State of Texas in the Fourteenth Court of Appeals
Jun 30, 2020
NO. 14-18-00639-CV (Tex. App. Jun. 30, 2020)

Opinion

NO. 14-18-00639-CV

06-30-2020

KUMON NORTH AMERICA INC., Appellant v. NGOC VINH NGUYEN, Appellee


On Appeal from the 458th District Court Fort Bend County, Texas
Trial Court Cause No. 18-DCV-250981

MEMORANDUM OPINION

Ngoc Vinh Nguyen alleges she was injured when she slipped and fell in a math and reading center, Kumon Math and Reading Center of Rosenberg (Center). She sued the franchisor, Kumon North America Inc. (Kumon), but not the franchisee, Paramount Investments LLC (Paramount). Kumon filed a special appearance challenging the trial court's personal jurisdiction. On appeal, Kumon challenges the trial court's denial of its special appearance. We reverse the trial court's order denying the special appearance and render judgment in favor of Kumon.

Background

Kumon has franchise agreements allowing its franchisees around the country to use the "Kumon Method" to teach math and reading. Kumon is incorporated in Delaware with its principal place of business in New Jersey. Under the franchise agreement between Kumon and Paramount, Paramount agreed to operate the Center. Kumon decided on the name of the Center, and Paramount is required under the agreement to (1) be trained in and comply with Kumon's educational method, (2) market and promote the Center with Kumon's materials, (3) "maintain a clean, sanitary, safe, and orderly Center," and (4) "immediately eliminate all safety hazards." Kumon is allowed to visit and inspect the Center "at reasonable times, with or without notice"; make copies of any materials relating to operation of the Center; contact employees, students, and their parents; and observe Paramount's instructional and management skills. Paramount may use the facilities only to operate a "Kumon Math and Reading Center." Under the agreement, Paramount is "the owner and operator of an independent business and not an employee or agent of Kumon." Paramount entered into a lease agreement for the Center's location. Kumon is not a party to the lease.
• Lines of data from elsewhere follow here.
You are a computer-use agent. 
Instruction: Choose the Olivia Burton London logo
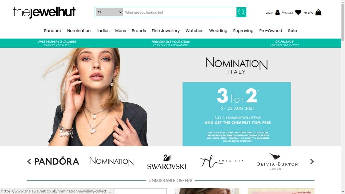[277, 161]
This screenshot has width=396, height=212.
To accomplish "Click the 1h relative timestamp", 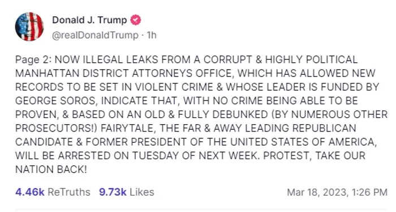I will coord(152,35).

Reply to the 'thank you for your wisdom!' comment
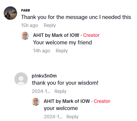[61, 91]
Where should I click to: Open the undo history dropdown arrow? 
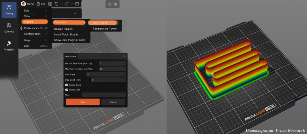coord(62,4)
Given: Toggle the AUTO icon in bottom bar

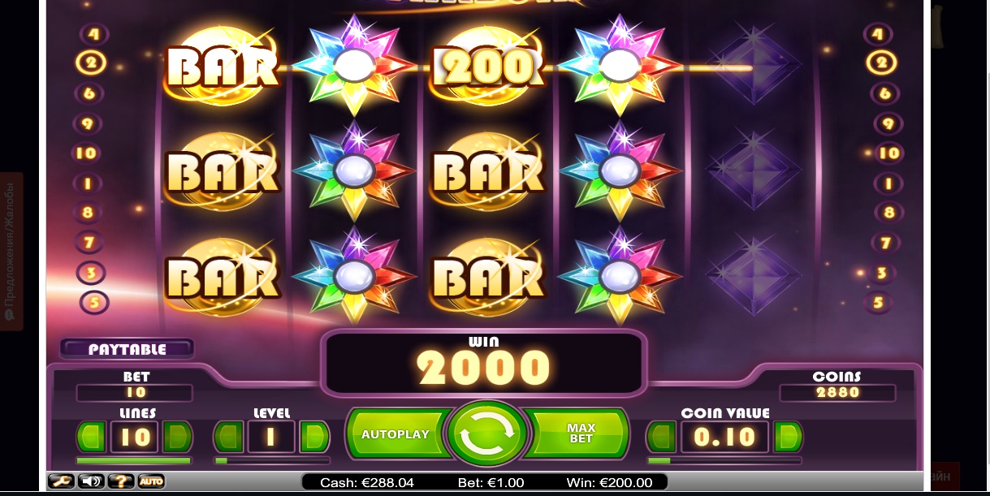Looking at the screenshot, I should pyautogui.click(x=151, y=481).
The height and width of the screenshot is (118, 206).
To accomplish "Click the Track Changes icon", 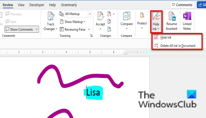I will [51, 16].
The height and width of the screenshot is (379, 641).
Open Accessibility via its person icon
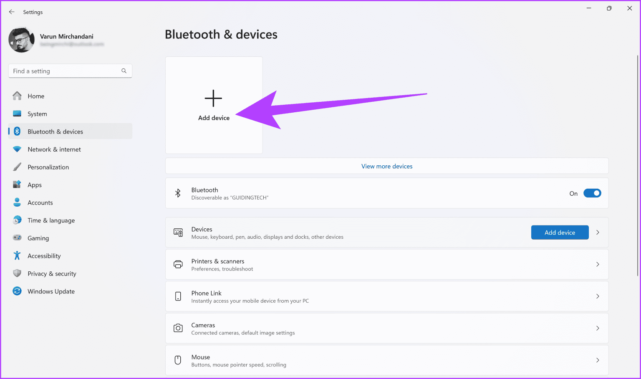[17, 255]
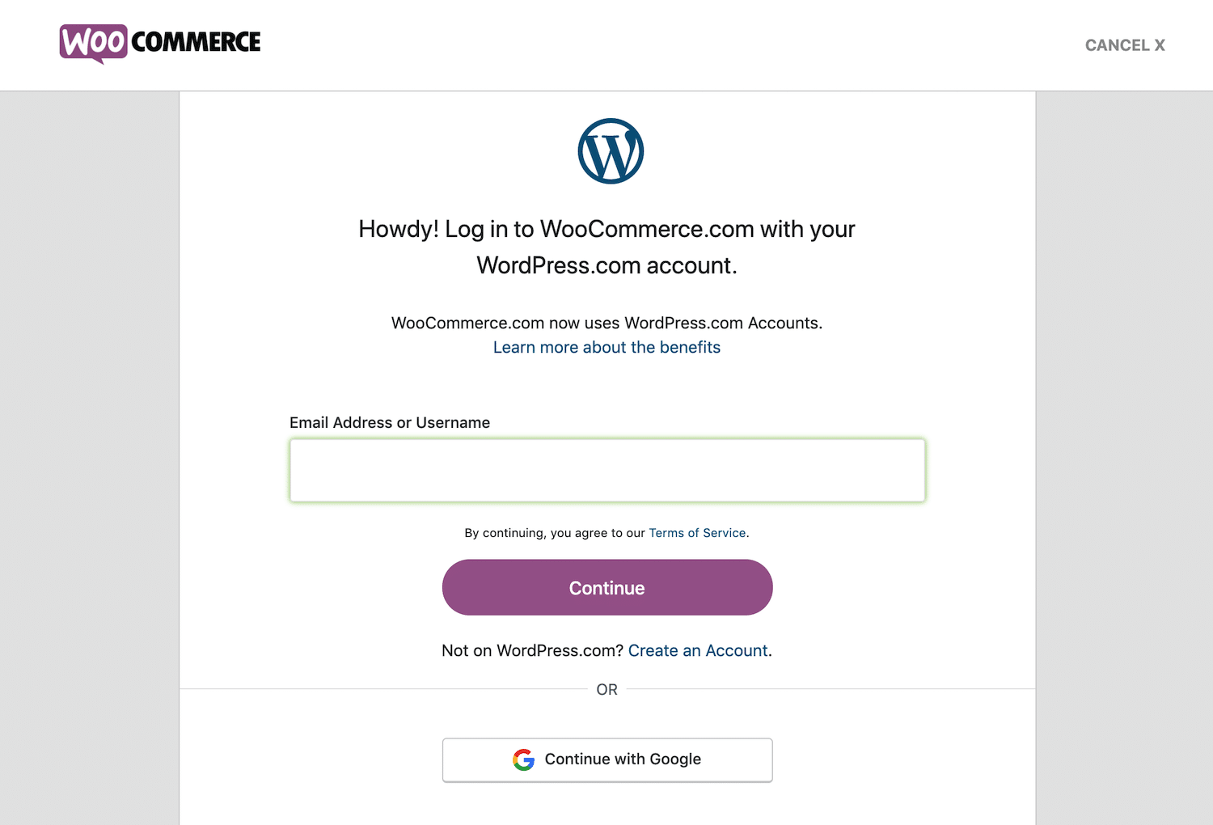Select the circular WordPress emblem above the heading
This screenshot has height=825, width=1213.
pos(609,150)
Nguyen alleges that she was injured when she tripped on a defective floor mat in the Center and fell. She sued Kumon as "Kumon North America, Inc. d/b/a Kumon Math and Learning Center." She filed this lawsuit, bringing claims for negligence, premises liability, and negligent hiring, training, supervising, and retaining employees. Kumon filed its special appearance challenging the trial court's personal jurisdiction. After a hearing, the trial court denied the motion.

Discussion

Kumon contends that the trial court erred in denying its special appearance because Texas courts do not have jurisdiction over Kumon related to Nguyen's claims. Whether a court has personal jurisdiction over a defendant is a question of law we review de novo. Moncrief Oil Int'l Inc. v. OAO Gazprom, 414 S.W.3d 142, 150 (Tex. 2013). When, as here, the trial court does not issue findings of fact or conclusions of law, we infer all facts necessary to support the trial court's ruling that are supported by the evidence. Id.
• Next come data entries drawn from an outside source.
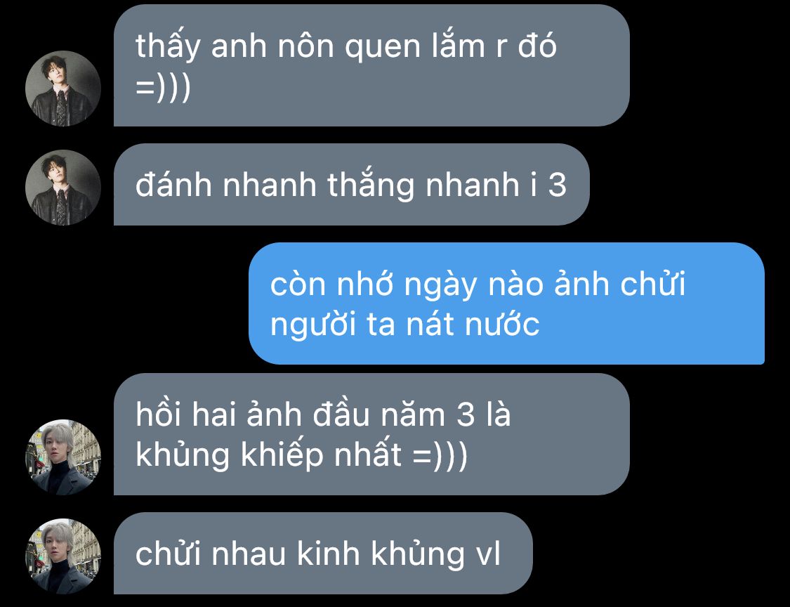
Task: Click the "=)))" after "khủng khiếp nhất"
Action: 440,455
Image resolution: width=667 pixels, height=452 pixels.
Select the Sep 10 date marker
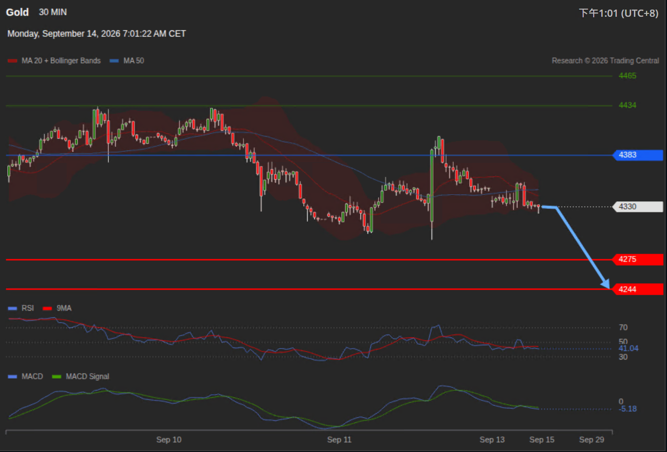point(169,440)
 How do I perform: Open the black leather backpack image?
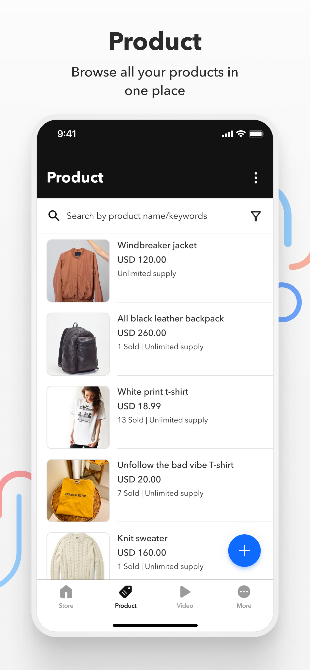[x=78, y=344]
Personal jurisdiction over nonresident defendants satisfies the constitutional requirements of due process when the defendant has purposefully established minimum contacts with the forum state and the exercise of jurisdiction is consistent with traditional notions of fair play and substantial justice. Id.; Retamco Operating, Inc. v. Republic Drilling Co., 278 S.W.3d 333, 338 (Tex. 2009). A defendant establishes minimum contacts with a forum if the defendant has purposely availed itself of the privilege of conducting activities within the forum state, invoking the benefits and protections of its laws. Moncrief, 414 S.W.3d at 150; Retamco, 278 S.W.3d at 338. A defendant's minimum contacts may give rise to either general or specific jurisdiction. Moncrief, 414 S.W.3d at 150; Retamco, 278 S.W.3d at 338.

I. Alter Ego Not Established

General jurisdiction arises when a defendant's contacts with the forum state "'are so 'continuous and systematic' as to render [it] essentially at home in the forum State.'" M & F Worldwide Corp. v. Pepsi-Cola Metro. Bottling Co., 512 S.W.3d 878, 885 (Tex. 2017) (quoting Goodyear Dunlop Tires Operations, SA v. Brown, 564 U.S. 915, 919 (2011)); see also Daimler AG v. Bauman, 571 U.S. 117, 138-39 (2014). General jurisdiction concerns a court's ability to exercise jurisdiction over a nonresident defendant as to any claim, including claims unrelated to the defendant's contacts with the forum. Bauman, 571 U.S. at 138-39. The test for general jurisdiction requires substantial activities within the forum and is a "high bar." Searcy v. Parex Resources, Inc., 496 S.W.3d 58, 72 (Tex. 2016). Even when a defendant's contacts may be continuous and systematic, they are insufficient to confer general jurisdiction if they fail to rise to the level of rendering a defendant "essentially at home in the forum [s]tate." Old Republic Nat'l Title Ins. Co. v. Bell, 549 S.W.3d 550, 565 (Tex. 2018).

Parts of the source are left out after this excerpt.